I think these findings are not just about an individual’s socioeconomic status, but also about their race and how doctors perceive a patient’s ability to afford medications, ability to enact a complex treatment plan, or even willingness to take a certain medication. Physicians may be inserting their own implicit biases into these medical decisions.
In many cases, less expensive medications may be just as effective as more expensive medications, but doctors may use them in different situations. Understanding these patterns can be informative. A couple of years ago, I published a paper that looked at people with type 2 diabetes who were taking one of two types of insulin: a newer type that’s more expensive and an older type that’s much more affordable. Trials suggest that the newer type is probably a bit safer — it causes fewer instances of low blood sugar overnight — but it's not so beneficial that it’s totally clear-cut which medicine people should get.
We found that race was associated with the type of insulin that patient’s received, but socioeconomic status and type of insurance were not. I think this shows that we as providers insert our own bias into deciding what type of medicine we think patients can pay for. Doctors almost never know in advance how much a patient will be charged for a medication, and a patient may not discuss with their doctor if they are struggling with high copays, so doctors may reach for more affordable medication options first in certain situations. For example, if I know my patient is struggling with food insecurity, my first reaction might be to not even offer a medication which might place a financial burden on them. And if I later see another patient who reminds me of the first patient for any reason, I may unconsciously assume things about what they can or cannot afford.
This can happen both at the individual level and at the clinic level, and I saw this particular scenario play out in my training. Older medicine that is cheaper is often preferentially offered in clinics where low-income patients are served. Those providers become very comfortable with the use of those medications, and they assume that it’s easier for patients to access or pay for.

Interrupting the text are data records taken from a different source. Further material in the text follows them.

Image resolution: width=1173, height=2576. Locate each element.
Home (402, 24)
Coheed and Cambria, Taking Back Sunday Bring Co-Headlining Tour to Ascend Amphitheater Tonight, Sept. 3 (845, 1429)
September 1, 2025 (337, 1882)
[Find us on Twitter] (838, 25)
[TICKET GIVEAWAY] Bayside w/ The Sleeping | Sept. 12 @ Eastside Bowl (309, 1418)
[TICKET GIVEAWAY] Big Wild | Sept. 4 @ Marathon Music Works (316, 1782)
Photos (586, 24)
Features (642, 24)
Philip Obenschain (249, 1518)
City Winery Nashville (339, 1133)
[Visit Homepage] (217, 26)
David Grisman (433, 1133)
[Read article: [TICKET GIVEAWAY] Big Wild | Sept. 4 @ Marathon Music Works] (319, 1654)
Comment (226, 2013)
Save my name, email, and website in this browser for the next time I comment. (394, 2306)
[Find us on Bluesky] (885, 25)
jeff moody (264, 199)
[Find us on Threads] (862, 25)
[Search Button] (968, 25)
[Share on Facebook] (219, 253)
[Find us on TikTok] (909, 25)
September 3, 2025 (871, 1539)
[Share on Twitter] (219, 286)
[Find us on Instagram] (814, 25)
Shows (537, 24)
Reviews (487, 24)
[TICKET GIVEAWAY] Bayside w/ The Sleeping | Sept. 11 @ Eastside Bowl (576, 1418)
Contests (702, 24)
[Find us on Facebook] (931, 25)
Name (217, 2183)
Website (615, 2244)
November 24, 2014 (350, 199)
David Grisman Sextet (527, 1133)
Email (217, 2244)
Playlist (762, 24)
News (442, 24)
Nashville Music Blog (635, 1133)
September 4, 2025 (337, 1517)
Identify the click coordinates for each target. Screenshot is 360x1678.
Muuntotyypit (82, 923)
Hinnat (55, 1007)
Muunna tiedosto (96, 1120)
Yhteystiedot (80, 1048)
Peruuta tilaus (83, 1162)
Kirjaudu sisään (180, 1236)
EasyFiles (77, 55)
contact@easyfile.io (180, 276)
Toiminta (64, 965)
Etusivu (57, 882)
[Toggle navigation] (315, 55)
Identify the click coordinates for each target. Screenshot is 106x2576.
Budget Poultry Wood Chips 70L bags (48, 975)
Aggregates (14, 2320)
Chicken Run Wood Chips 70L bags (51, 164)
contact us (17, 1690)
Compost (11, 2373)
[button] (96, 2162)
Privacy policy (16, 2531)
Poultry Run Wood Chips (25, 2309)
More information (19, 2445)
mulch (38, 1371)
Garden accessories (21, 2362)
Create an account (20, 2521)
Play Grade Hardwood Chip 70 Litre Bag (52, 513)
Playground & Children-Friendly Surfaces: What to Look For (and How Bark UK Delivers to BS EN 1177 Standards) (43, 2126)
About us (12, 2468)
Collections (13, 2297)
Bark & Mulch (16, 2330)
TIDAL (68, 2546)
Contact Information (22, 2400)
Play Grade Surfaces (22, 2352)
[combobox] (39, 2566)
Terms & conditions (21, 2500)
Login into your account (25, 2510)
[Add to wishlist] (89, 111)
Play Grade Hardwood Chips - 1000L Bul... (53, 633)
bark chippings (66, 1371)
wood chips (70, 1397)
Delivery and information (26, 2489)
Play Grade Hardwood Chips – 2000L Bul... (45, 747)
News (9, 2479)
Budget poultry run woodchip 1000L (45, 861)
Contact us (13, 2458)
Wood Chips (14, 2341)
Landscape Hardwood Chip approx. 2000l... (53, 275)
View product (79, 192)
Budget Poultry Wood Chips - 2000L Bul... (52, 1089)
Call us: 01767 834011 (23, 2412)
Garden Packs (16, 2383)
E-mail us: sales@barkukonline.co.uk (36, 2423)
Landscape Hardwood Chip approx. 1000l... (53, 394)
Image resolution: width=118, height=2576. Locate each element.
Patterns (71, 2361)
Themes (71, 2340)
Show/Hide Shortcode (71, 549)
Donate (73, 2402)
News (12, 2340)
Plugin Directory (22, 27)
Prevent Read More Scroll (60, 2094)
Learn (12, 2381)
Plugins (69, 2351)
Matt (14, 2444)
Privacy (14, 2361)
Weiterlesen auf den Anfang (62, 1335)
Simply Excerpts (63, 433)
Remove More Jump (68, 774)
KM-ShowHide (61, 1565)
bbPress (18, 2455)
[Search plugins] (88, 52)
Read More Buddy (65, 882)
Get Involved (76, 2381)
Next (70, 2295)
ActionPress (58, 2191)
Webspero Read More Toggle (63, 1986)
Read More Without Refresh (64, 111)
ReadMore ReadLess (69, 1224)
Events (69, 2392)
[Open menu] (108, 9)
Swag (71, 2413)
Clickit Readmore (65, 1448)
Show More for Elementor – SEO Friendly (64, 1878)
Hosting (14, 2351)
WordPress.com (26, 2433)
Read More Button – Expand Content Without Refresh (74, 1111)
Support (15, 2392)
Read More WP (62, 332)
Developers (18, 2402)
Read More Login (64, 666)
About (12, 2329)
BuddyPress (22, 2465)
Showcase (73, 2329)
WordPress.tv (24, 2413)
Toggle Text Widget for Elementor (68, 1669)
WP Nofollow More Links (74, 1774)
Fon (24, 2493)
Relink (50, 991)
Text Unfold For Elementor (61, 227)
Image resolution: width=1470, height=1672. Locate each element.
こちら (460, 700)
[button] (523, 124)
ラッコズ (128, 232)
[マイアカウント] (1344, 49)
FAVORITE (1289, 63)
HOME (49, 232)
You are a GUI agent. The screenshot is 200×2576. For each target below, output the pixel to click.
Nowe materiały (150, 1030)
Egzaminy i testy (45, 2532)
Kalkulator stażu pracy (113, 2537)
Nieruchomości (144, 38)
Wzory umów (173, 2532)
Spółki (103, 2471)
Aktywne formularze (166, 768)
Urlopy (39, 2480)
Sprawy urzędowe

I think it develops into an assumption that if you’re seen at certain sites in low-income neighborhoods, you’ll be more likely to be able to afford the older medication. Doctors might not want to burden people with the higher cost of the newer ones if they assume they can’t afford it. Again, in some situations, this is a very reasonable choice, but there are certain situations, those where a more expensive medication truly is safer or has greater efficacy, when this can lead to real health disparities. Of course, the patient’s experience and preferences should be incorporated in decision-making, as well.
I’m inspired by the patients that I see every day who are fighting to do what’s best for their health, even against huge barriers. Those barriers honestly upset me and make me angry, and that makes me want to raise awareness, which I hope will build compassion and desire for change, and hopefully look for eventual solutions, or drive policy that can make this better.
The way that some people are forced into these lives that make it difficult to be healthy and have a good quality of life is simply wrong. There are so many undue burdens that fall on people who are already fighting so hard against racism, poverty, a difficult environment, and poor safety. To have those factors affect their health — both the quantity and quality of their life — adds injury to pre-existing injury.
That’s what drives me to keep doing this work and hopefully move into a space where we can actually propose solutions that move this field forward.